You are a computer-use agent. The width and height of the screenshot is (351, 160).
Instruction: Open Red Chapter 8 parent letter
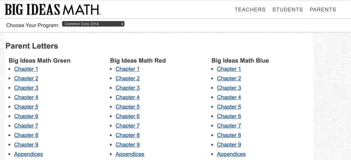(128, 135)
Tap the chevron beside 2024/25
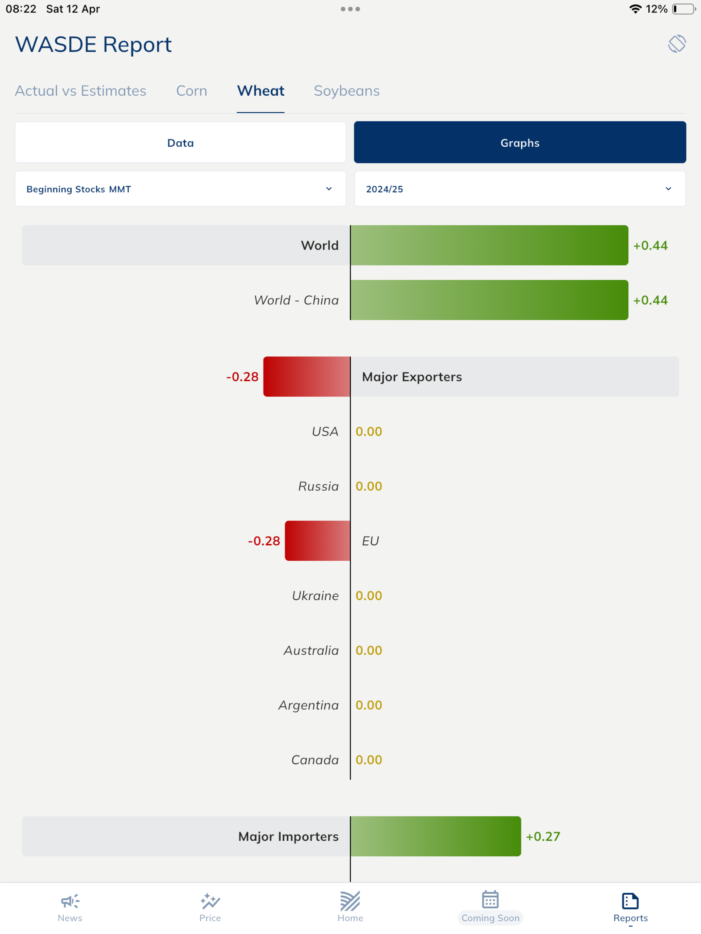701x934 pixels. pos(668,189)
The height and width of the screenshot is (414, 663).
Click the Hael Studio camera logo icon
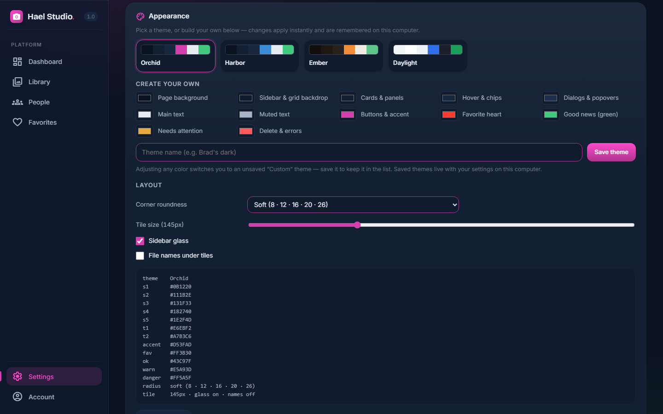pyautogui.click(x=17, y=17)
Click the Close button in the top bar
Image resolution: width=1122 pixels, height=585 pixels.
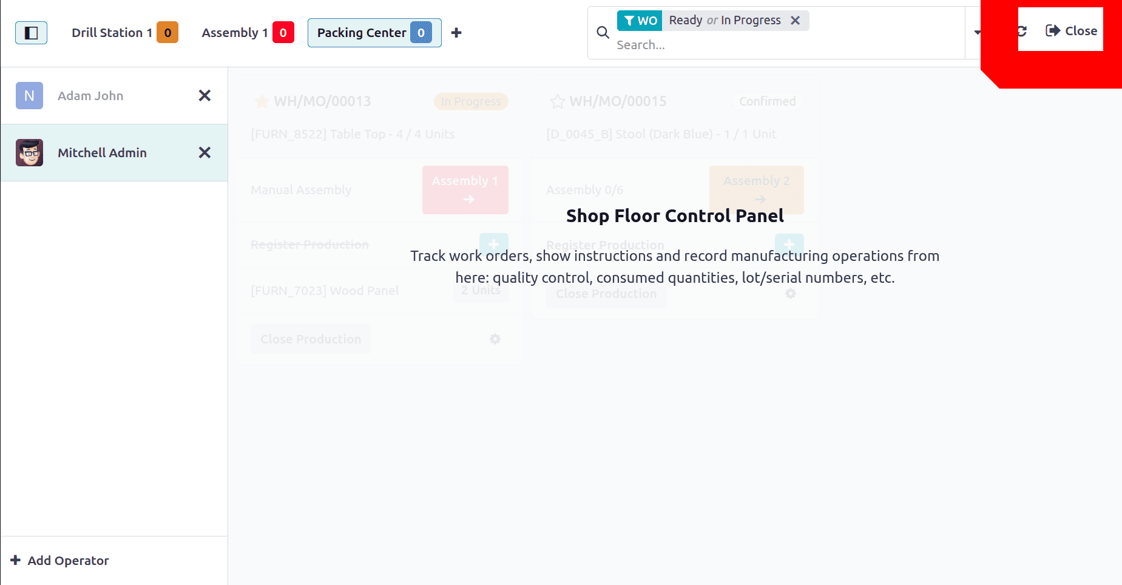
========
- PROBLEM STATEMENT -
Using the listing above, say how many of its lines contain the string "width", giving nothing but the figure.

- EXERCISE RESULT -
3